Hi andyboyo, when are the additives put in? at the refinery or at the depot? and is there really a difference between supermarket fuels and gargae fuels?


----------



## bigmc (Mar 22, 2010)

Yes there's a massive difference between Shell fuels and supermarket fuels, my old man works in Stanlow (Shell). No detergents or lubricants in the supermarket crap.


----------



## evotuning (Oct 16, 2009)

Last winter we had in Poland quite a lot of days when temperature was about -25,sometimes -30, and I had absolutly no problems with starting my 6 years old diesel, neither do my father in his 10 year old Audi TDI.

So your problems seems to be quite strange to me, IMO any issues with starting up in such temperatue are caused by technical problems, not temperature.


----------



## PLuKE (Mar 4, 2009)

My derv makes a right racket in this cold temps, PD engine. It fires up first time bu chugs and rattles and is very misfire sounding with a puff of blue smoke. Only does this in the cold winter months -5 here this morning.

Luke


----------



## andyboyo (Dec 4, 2009)

spanner16 said:


> Hi andyboyo, when are the additives put in? at the refinery or at the depot? and is there really a difference between supermarket fuels and gargae fuels?


Summer and winter diesel are refined and blended to different specs. Lubricants and detergents are in the main added at the last minute when the road tankers load up. Most products actually don't leave via road tankers but leave by sea (in the case of US markets mainly) or via a mainline to other storage depots or airports across the UK. The lubricants and additives will be added at the final storage depots in these cases.

There is a difference between supermarket fuels and branded fuels. Where I work they supply Texaco and Shell as well as Tescos in the UK via road tankers.


----------



## ianFRST (Sep 19, 2006)

yeah clogged up fuel filters make it harder for the thicker diesel to pass through when really cold

also check your battery, they suffer from cold aswell


----------



## Waka (Jun 9, 2010)

bigmc said:


> ^^ ah crappy supermarket fuel with no additives has a lot to answer for, shell v-power and shell V-power only gor mine thanks.


Is that still true these days?
I've run a few of my old cars on supermarket stuff with no ill effects.

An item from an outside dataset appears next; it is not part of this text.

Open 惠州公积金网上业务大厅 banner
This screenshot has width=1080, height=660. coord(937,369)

Currently on shell though


----------



## SNAKEBITE (Feb 22, 2010)

After Tesco cut the points on fuel by half (1 point for every £2 not £1) I have gone back to shell.


----------



## bigmc (Mar 22, 2010)

Waka said:


> Is that still true these days?
> I've run a few of my old cars on supermarket stuff with no ill effects. Currently on shell though


Yes as above I would only put supermarket fuel in my car in an emergency, even then it would only be £5-10 to get me to a Shell or BP at a push.


----------



## spanner16 (Dec 6, 2010)

bigmc said:


> Yes there's a massive difference between Shell fuels and supermarket fuels, my old man works in Stanlow (Shell). No detergents or lubricants in the supermarket crap.

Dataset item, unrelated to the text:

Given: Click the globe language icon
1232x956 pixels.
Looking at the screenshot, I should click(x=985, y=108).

So whats the difference then? no proof seems to exist apart from hearsay and anecdotes and quote additives as if that proves it in itself, you would have thought one of the motoring organisations/programs could easily demonstrate this.


----------



## bigmc (Mar 22, 2010)

When have you ever seen Shell in the news paying out compensation for ruining people engines like Morrisons? It's not hearsay either my old man works in Shell Stanlow and knows the additives aren't put in supermarket fuel because it reduces their profit margins.


----------



## spanner16 (Dec 6, 2010)

bigmc said:


> When have you ever seen Shell in the news paying out compensation for ruining people engines like Morrisons? It's not hearsay either my old man works in Shell Stanlow and knows the additives aren't put in supermarket fuel because it reduces their profit margins.


AIUI the Morrisons problem also affected ASDA, Tesco and Total and was traced to a batch made by Greenenergy, one of the top three fuel suppliers in the UK, and blamed on too much silicone. I don't know that it proves anything really, a contaminated batch made by a supplier doesn't incriminate the retailer. Sorry but hearsay is exactly what we are talking about here.


----------



## David (Apr 6, 2006)

to be honest, in lonend (paisley) there is a shell and a morrisons on the same road selling fuel and they both sell it at the same price per litre

why anyone would buy it from morrisons other than convenience after doing their shopping is beyond me.


----------



## andyboyo (Dec 4, 2009)

spanner16 said:


> AIUI the Morrisons problem also affected ASDA, Tesco and Total and was traced to a batch made by Greenenergy, one of the top three fuel suppliers in the UK, and blamed on too much silicone. I don't know that it proves anything really, a contaminated batch made by a supplier doesn't incriminate the retailer. Sorry but hearsay is exactly what we are talking about here.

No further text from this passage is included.